WORK TO BE COMPLETED >> Copy the following items line for line, without changing anything.

Items for finding text and elements >>
..........
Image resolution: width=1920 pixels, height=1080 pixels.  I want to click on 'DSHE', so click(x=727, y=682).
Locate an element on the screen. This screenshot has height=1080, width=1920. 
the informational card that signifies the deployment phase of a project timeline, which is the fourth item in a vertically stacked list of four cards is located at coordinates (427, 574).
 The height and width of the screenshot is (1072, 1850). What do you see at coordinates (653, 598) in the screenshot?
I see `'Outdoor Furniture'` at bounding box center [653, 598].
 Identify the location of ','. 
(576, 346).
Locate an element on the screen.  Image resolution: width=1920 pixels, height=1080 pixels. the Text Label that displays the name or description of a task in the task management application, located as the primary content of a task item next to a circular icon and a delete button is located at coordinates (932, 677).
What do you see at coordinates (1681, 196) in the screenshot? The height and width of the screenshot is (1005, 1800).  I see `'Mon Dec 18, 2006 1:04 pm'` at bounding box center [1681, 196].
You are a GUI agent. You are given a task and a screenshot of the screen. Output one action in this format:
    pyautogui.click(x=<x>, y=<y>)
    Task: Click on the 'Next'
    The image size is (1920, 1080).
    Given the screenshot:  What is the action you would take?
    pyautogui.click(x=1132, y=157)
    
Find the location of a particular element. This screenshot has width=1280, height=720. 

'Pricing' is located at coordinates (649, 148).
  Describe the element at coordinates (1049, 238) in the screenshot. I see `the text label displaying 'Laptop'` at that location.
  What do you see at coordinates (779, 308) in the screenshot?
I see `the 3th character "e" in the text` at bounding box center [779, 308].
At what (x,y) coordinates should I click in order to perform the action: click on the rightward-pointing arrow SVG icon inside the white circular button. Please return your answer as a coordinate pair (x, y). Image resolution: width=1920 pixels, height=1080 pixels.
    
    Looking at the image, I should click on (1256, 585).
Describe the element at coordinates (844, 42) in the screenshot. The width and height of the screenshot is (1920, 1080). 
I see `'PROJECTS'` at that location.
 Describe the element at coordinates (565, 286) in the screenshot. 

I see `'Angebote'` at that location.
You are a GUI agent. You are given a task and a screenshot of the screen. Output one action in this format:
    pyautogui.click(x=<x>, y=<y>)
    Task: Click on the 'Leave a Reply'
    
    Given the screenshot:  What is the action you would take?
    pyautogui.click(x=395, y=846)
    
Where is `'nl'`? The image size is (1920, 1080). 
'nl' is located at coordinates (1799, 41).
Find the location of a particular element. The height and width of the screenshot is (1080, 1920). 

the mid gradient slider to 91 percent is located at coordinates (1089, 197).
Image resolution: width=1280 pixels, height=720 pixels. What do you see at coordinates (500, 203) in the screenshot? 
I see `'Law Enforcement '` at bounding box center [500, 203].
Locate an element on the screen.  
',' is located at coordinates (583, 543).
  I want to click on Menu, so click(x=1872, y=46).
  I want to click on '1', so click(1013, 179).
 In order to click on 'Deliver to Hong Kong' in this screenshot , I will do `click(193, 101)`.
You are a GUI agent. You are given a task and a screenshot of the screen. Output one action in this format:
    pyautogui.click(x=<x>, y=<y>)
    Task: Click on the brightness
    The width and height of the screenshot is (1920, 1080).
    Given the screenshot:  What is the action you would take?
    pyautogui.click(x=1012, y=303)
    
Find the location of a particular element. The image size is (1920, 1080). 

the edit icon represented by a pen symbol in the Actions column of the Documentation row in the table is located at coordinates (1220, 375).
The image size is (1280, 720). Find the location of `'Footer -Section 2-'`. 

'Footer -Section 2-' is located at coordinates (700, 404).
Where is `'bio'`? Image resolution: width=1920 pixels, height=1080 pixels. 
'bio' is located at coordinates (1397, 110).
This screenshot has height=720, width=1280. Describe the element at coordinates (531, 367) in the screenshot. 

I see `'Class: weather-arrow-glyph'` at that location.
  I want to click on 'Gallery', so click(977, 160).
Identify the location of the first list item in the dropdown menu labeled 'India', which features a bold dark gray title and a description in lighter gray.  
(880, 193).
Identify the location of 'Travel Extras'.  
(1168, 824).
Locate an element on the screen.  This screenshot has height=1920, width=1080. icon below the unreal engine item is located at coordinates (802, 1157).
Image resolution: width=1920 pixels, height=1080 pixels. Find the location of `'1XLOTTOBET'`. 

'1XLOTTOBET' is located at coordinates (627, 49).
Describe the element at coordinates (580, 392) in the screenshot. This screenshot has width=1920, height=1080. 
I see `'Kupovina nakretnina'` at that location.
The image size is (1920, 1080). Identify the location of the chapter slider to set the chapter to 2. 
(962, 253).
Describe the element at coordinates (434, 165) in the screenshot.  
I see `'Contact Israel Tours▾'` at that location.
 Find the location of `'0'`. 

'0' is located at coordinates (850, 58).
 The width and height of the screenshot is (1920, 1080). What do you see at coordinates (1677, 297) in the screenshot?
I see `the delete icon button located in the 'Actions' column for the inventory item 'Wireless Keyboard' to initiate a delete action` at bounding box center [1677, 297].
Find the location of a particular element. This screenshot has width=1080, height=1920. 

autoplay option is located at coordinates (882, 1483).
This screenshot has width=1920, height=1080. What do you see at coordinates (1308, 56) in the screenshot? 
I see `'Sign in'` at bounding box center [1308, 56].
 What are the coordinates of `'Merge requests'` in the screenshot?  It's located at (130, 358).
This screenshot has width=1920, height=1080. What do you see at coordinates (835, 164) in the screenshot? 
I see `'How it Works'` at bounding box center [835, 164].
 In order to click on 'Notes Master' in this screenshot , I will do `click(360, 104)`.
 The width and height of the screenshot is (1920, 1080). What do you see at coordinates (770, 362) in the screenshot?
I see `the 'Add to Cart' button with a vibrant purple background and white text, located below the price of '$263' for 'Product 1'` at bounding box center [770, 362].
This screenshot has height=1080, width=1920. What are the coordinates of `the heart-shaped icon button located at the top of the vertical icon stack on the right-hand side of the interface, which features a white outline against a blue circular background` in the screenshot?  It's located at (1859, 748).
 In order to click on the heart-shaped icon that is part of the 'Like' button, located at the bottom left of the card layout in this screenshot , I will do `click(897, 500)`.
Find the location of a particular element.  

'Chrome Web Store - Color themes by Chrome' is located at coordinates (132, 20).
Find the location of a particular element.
..........
RESPONSE >>
Image resolution: width=1920 pixels, height=1080 pixels.  I want to click on 'DSHE', so click(x=727, y=682).
Locate an element on the screen. This screenshot has height=1080, width=1920. 
the informational card that signifies the deployment phase of a project timeline, which is the fourth item in a vertically stacked list of four cards is located at coordinates (427, 574).
 The height and width of the screenshot is (1072, 1850). What do you see at coordinates (653, 598) in the screenshot?
I see `'Outdoor Furniture'` at bounding box center [653, 598].
 Identify the location of ','. 
(576, 346).
Locate an element on the screen.  Image resolution: width=1920 pixels, height=1080 pixels. the Text Label that displays the name or description of a task in the task management application, located as the primary content of a task item next to a circular icon and a delete button is located at coordinates (932, 677).
What do you see at coordinates (1681, 196) in the screenshot? The height and width of the screenshot is (1005, 1800).  I see `'Mon Dec 18, 2006 1:04 pm'` at bounding box center [1681, 196].
You are a GUI agent. You are given a task and a screenshot of the screen. Output one action in this format:
    pyautogui.click(x=<x>, y=<y>)
    Task: Click on the 'Next'
    The image size is (1920, 1080).
    Given the screenshot:  What is the action you would take?
    pyautogui.click(x=1132, y=157)
    
Find the location of a particular element. This screenshot has width=1280, height=720. 

'Pricing' is located at coordinates (649, 148).
  Describe the element at coordinates (1049, 238) in the screenshot. I see `the text label displaying 'Laptop'` at that location.
  What do you see at coordinates (779, 308) in the screenshot?
I see `the 3th character "e" in the text` at bounding box center [779, 308].
At what (x,y) coordinates should I click in order to perform the action: click on the rightward-pointing arrow SVG icon inside the white circular button. Please return your answer as a coordinate pair (x, y). Image resolution: width=1920 pixels, height=1080 pixels.
    
    Looking at the image, I should click on (1256, 585).
Describe the element at coordinates (844, 42) in the screenshot. The width and height of the screenshot is (1920, 1080). 
I see `'PROJECTS'` at that location.
 Describe the element at coordinates (565, 286) in the screenshot. 

I see `'Angebote'` at that location.
You are a GUI agent. You are given a task and a screenshot of the screen. Output one action in this format:
    pyautogui.click(x=<x>, y=<y>)
    Task: Click on the 'Leave a Reply'
    
    Given the screenshot:  What is the action you would take?
    pyautogui.click(x=395, y=846)
    
Where is `'nl'`? The image size is (1920, 1080). 
'nl' is located at coordinates (1799, 41).
Find the location of a particular element. The height and width of the screenshot is (1080, 1920). 

the mid gradient slider to 91 percent is located at coordinates (1089, 197).
Image resolution: width=1280 pixels, height=720 pixels. What do you see at coordinates (500, 203) in the screenshot? 
I see `'Law Enforcement '` at bounding box center [500, 203].
Locate an element on the screen.  
',' is located at coordinates (583, 543).
  I want to click on Menu, so click(x=1872, y=46).
  I want to click on '1', so click(1013, 179).
 In order to click on 'Deliver to Hong Kong' in this screenshot , I will do `click(193, 101)`.
You are a GUI agent. You are given a task and a screenshot of the screen. Output one action in this format:
    pyautogui.click(x=<x>, y=<y>)
    Task: Click on the brightness
    The width and height of the screenshot is (1920, 1080).
    Given the screenshot:  What is the action you would take?
    pyautogui.click(x=1012, y=303)
    
Find the location of a particular element. The image size is (1920, 1080). 

the edit icon represented by a pen symbol in the Actions column of the Documentation row in the table is located at coordinates (1220, 375).
The image size is (1280, 720). Find the location of `'Footer -Section 2-'`. 

'Footer -Section 2-' is located at coordinates (700, 404).
Where is `'bio'`? Image resolution: width=1920 pixels, height=1080 pixels. 
'bio' is located at coordinates (1397, 110).
This screenshot has height=720, width=1280. Describe the element at coordinates (531, 367) in the screenshot. 

I see `'Class: weather-arrow-glyph'` at that location.
  I want to click on 'Gallery', so click(977, 160).
Identify the location of the first list item in the dropdown menu labeled 'India', which features a bold dark gray title and a description in lighter gray.  
(880, 193).
Identify the location of 'Travel Extras'.  
(1168, 824).
Locate an element on the screen.  This screenshot has height=1920, width=1080. icon below the unreal engine item is located at coordinates (802, 1157).
Image resolution: width=1920 pixels, height=1080 pixels. Find the location of `'1XLOTTOBET'`. 

'1XLOTTOBET' is located at coordinates (627, 49).
Describe the element at coordinates (580, 392) in the screenshot. This screenshot has width=1920, height=1080. 
I see `'Kupovina nakretnina'` at that location.
The image size is (1920, 1080). Identify the location of the chapter slider to set the chapter to 2. 
(962, 253).
Describe the element at coordinates (434, 165) in the screenshot.  
I see `'Contact Israel Tours▾'` at that location.
 Find the location of `'0'`. 

'0' is located at coordinates (850, 58).
 The width and height of the screenshot is (1920, 1080). What do you see at coordinates (1677, 297) in the screenshot?
I see `the delete icon button located in the 'Actions' column for the inventory item 'Wireless Keyboard' to initiate a delete action` at bounding box center [1677, 297].
Find the location of a particular element. This screenshot has width=1080, height=1920. 

autoplay option is located at coordinates (882, 1483).
This screenshot has width=1920, height=1080. What do you see at coordinates (1308, 56) in the screenshot? 
I see `'Sign in'` at bounding box center [1308, 56].
 What are the coordinates of `'Merge requests'` in the screenshot?  It's located at (130, 358).
This screenshot has width=1920, height=1080. What do you see at coordinates (835, 164) in the screenshot? 
I see `'How it Works'` at bounding box center [835, 164].
 In order to click on 'Notes Master' in this screenshot , I will do `click(360, 104)`.
 The width and height of the screenshot is (1920, 1080). What do you see at coordinates (770, 362) in the screenshot?
I see `the 'Add to Cart' button with a vibrant purple background and white text, located below the price of '$263' for 'Product 1'` at bounding box center [770, 362].
This screenshot has height=1080, width=1920. What are the coordinates of `the heart-shaped icon button located at the top of the vertical icon stack on the right-hand side of the interface, which features a white outline against a blue circular background` in the screenshot?  It's located at (1859, 748).
 In order to click on the heart-shaped icon that is part of the 'Like' button, located at the bottom left of the card layout in this screenshot , I will do `click(897, 500)`.
Find the location of a particular element.  

'Chrome Web Store - Color themes by Chrome' is located at coordinates (132, 20).
Find the location of a particular element.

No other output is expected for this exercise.